Die von den Neoliberalen beklagte Monetarisierung der Staatsschulden ist die vorläufig letzte Konsequenz einer Rückbesinnung der Regierungen auf die keynesianischen Rezepte für die Geld- und Fiskalpolitik. Anlass dieser Wiederauferstehung des Keynesianismus in vielerlei Variationen, etwa als Post-, Neo-, Neu-, oder Linkskeynesianismus, sind zwei mit einander zusammenhängende Entwicklungen, für welche die Keynesianer den seit den neunzehnsiebziger Jahren vorherrschenden Neoliberalismus verantwortlich machen: Zum einen die seit längerem andauernde strukturelle Wachstumsschwäche der Weltwirtschaft und zum anderen die Finanzkrise des Jahres 2008. Beides sei letztlich verursacht durch den bedingungslosen Glauben der neoliberalen Wirtschaftslenker an die Selbststeuerungsfähigkeit eines von allen Schranken befreiten Marktes. Denn im Lichte dieser Überzeugung habe man zwei falsche Weichenstellungen vorgenommen, die für alle nun mit zunehmender Schärfe auftretenden Probleme verantwortlich seien.

Die erste dieser Weichenstellungen umfasse verschiedenste handels- und geldpolitische Maßnahmen zur Deregulierung der Märkte für Güter, Dienstleistungen und Kapital. Durch sie seien die Spielregeln der Kapitalakkumulation sosehr zugunsten des Finanzkapitals und der Sparer verändert worden, dass nun die Renditen des hinter der Produktion von Gütern und Dienstleistungen stehenden Realkapitals auf der Strecke blieben. Das habe in der Folge einerseits zu der erwähnten strukturellen Wachstumsschwäche der Realwirtschaft geführt und andererseits einen so großen Überfluss anAnlagemöglichkeiten suchendem Finanzkapital erzeugt, dass immer wieder spekulative Preisblasen entstünden, die dann schlimmstenfalls weltweite Finanzkrisen wie jene des Jahres 2008 auslösen könnten. Die zweite, komplementäre Weichenstellung betraf die Rolle des Staates im Wirtschaftskreislauf. Um immer mehr Verantwortung für gesellschaftliche Erfordernisse auf die von ihm entfesselten Märkte verlagern zu können, habe der Neoliberalismus die Funktionen des Staates durch systematische Reduktion der Steuerquote bei gleichzeitiger Etablierung strenger Verschuldungsgrenzen auf ein Minimum zurückgeschraubt.

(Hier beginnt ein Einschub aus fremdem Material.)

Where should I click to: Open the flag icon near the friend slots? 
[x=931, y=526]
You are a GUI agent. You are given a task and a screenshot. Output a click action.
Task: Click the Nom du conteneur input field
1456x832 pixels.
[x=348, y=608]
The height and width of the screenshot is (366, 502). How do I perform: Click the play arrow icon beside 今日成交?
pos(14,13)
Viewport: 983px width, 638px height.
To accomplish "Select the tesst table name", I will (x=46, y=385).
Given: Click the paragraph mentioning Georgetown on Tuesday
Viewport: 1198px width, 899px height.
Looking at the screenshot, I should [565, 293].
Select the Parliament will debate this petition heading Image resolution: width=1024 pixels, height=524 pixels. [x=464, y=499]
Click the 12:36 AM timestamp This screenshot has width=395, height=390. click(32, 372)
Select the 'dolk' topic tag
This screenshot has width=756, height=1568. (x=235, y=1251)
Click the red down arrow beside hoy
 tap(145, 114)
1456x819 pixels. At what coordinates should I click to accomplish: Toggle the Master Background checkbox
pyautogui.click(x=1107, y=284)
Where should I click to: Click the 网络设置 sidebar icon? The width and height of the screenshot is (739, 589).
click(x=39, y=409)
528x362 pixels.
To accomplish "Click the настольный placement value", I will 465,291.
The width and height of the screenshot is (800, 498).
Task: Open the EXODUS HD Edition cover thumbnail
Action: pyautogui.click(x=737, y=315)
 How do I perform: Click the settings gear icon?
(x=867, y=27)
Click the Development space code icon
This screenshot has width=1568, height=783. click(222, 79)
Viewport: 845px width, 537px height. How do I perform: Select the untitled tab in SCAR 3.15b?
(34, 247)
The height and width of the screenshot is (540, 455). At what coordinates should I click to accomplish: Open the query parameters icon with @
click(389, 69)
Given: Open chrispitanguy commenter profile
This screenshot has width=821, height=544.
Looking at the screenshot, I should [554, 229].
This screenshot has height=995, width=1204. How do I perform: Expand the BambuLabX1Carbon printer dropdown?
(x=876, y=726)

Theoretische Basis dieser Kritik am Neoliberalismus ist weniger ein prinzipieller Zweifel am automatischen Streben des Marktes zum Gleichgewicht, als vielmehr die Einsicht, dass sich dieses Gleichgewicht auf ganz unterschiedlichen Niveaus der Beschäftigung, des Massenwohlstands, der sozialen Ungleichheit, des Ressourcenverbrauchs bzw. der Umweltzerstörung herausbilden kann. Und die Schlussfolgerung der Keynesianer aus jener Einsicht ist eine Neudefinition der Funktion des Staates im Wirtschaftskreislauf. Sie sehen ihn nicht als ungeliebtes Residuum, sondern als einen gleichberechtigten Partner der Unternehmen und Haushalte, der im Zusammenspiel mit diesen beiden anderen Partnern eine sehr dynamische Rolle spielen müsse. Er habe nämlich durch investive, fördernde und regulative Eingriffe in die wichtigsten Märkte dafür zu sorgen, dass sich deren Gleichgewicht auf einem in ökologischer, sowie sozial- und gesellschaftspolitischer Hinsicht akzeptablen Niveau einstelle.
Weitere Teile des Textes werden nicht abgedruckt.